In various situations, the mediator may attempt to:
Counsel can play as active a role in a mediation as their client is willing to grant them. It must be determined by the disputing parties at the outset of the mediation whether counsel are present at the mediation session and whether they will be permitted to participate actively. In general, counsel can and should act as legal advisors to their clients, both during a mediation and at the completion of the process. Counsel can and should review a proposed agreement to determine if it serves the client's interests. The presence of counsel during a mediation can help defuse instances of power imbalance. In certain cases, where emotions are exceptionally strong, counsel may represent their clients during a mediation session.
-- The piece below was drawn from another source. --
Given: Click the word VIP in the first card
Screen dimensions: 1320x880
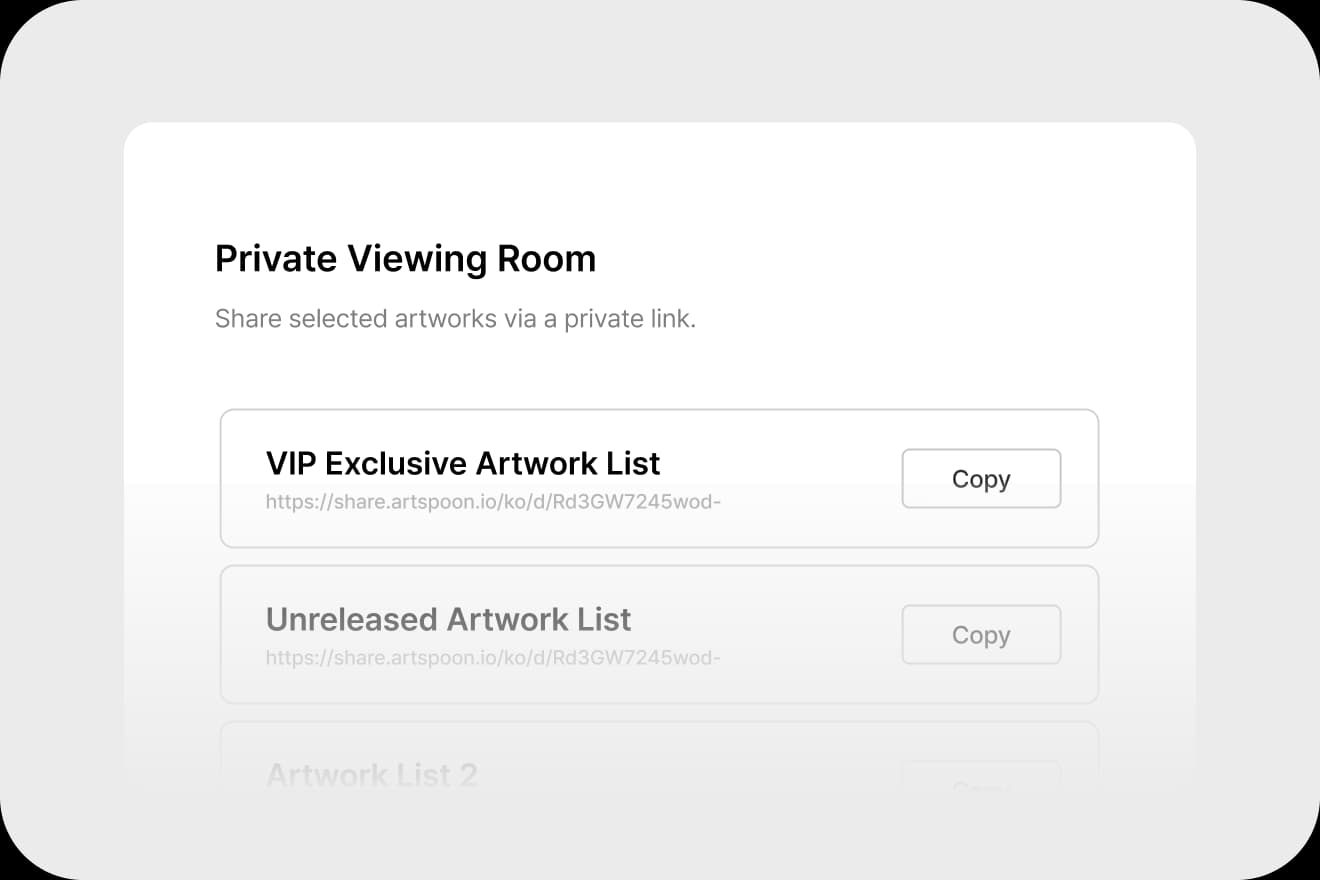Looking at the screenshot, I should pos(291,464).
Such representation places a considerable ethical and professional obligation on the counsel, who must communicate with their clients, understand their perspective, advocate on their behalf and ensure that the mediation process is addressing their needs.
Regardless, counsel should instruct their clients about how best to present their point of view. Appropriate body language can be important. For instance, a strong, yet non-antagonistic presence includes such aspects as: facing the person who is speaking; maintaining a comfortable level of eye contact; leaning forward to listen; keeping the voice level; maintaining an open and a relaxed posture -- hands open, and keeping a distance from the other disputant.
Counsel should also gauge the reactions of their clients and either suggest breaks when appropriate or, during a break in the mediation, discuss their observations with the client. Counsel are in an excellent position to advise their clients as to their perception of how a mediation is progressing. Counsel can also play a role in defusing a client's anger by ensuring face is saved and by normalizing the feelings if not the behaviour. Further, counsel can remind their clients, if the mediation has reached an impasse, that an impasse does not mean that the mediation is hopeless, but merely that a compromise solution may need to be considered for that particular issue.
The mediator has responsibility to ensure that any possible power imbalance or difficulty communicating does not compromise the mediation. In addition to using counsel as representatives, as outlined in section III(E), two other effective methods for reducing an imbalance of power and communication problems are caucusing and co-mediation. Caucusing can be used when an impasse occurs during the mediation which threatens the possibility of a resolution. The mediator holds separate meetings with each disputing party to deal better with the cause of communication problems between the parties and to make suggestions regarding how it can be overcome.
Co-mediation is potentially a very powerful tool for addressing balance of power issues. This variant of mediation requires two or more mediators to be equally involved in the process. The rationale for this is to allow those parties which perceive themselves as weaker, to feel more comfortable with the mediation process. For example, co-mediators representing both genders can help defuse the perception of a power imbalance in harassment cases.